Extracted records
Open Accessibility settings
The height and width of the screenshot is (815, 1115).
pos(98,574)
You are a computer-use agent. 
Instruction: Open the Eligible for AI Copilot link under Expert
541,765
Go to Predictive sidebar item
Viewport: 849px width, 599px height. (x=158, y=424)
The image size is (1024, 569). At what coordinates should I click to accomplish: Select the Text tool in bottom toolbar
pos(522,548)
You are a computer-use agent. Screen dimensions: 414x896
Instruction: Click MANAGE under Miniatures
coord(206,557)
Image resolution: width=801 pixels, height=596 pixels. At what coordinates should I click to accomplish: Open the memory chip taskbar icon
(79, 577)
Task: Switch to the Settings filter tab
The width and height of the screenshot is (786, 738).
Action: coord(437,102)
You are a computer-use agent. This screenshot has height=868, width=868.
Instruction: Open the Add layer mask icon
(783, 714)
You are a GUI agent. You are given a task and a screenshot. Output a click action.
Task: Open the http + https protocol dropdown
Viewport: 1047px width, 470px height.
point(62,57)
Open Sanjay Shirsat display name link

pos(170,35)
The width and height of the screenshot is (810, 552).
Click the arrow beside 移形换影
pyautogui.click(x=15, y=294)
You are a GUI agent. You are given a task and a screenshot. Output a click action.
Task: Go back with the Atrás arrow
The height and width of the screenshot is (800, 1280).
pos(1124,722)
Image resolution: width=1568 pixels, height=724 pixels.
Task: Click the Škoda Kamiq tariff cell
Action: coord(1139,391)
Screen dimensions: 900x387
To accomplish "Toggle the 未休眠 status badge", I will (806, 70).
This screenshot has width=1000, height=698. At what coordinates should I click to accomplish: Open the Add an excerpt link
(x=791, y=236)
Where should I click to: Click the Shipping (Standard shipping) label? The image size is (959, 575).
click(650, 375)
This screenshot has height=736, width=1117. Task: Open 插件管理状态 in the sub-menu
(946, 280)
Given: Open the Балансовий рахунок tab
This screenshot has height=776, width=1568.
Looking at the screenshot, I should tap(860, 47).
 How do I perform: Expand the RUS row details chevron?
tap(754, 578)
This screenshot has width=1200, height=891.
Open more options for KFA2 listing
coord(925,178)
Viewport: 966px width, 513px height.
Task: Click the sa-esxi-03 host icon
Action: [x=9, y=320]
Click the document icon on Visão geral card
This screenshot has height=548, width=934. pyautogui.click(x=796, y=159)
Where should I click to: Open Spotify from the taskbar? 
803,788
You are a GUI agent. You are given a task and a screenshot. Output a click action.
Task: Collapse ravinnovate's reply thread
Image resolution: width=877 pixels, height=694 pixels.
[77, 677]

What is needed:
In the data above, find the line with "You are a computer-use agent. This" and the line with "Screen dimensions: 900x387". Retype both, plus every line between them, exactly.

Exercise solution:
You are a computer-use agent. This screenshot has height=868, width=868.
Instruction: Open the Add layer mask icon
(783, 714)
You are a GUI agent. You are given a task and a screenshot. Output a click action.
Task: Open the http + https protocol dropdown
Viewport: 1047px width, 470px height.
point(62,57)
Open Sanjay Shirsat display name link

pos(170,35)
The width and height of the screenshot is (810, 552).
Click the arrow beside 移形换影
pyautogui.click(x=15, y=294)
You are a GUI agent. You are given a task and a screenshot. Output a click action.
Task: Go back with the Atrás arrow
The height and width of the screenshot is (800, 1280).
pos(1124,722)
Image resolution: width=1568 pixels, height=724 pixels.
Task: Click the Škoda Kamiq tariff cell
Action: coord(1139,391)
Screen dimensions: 900x387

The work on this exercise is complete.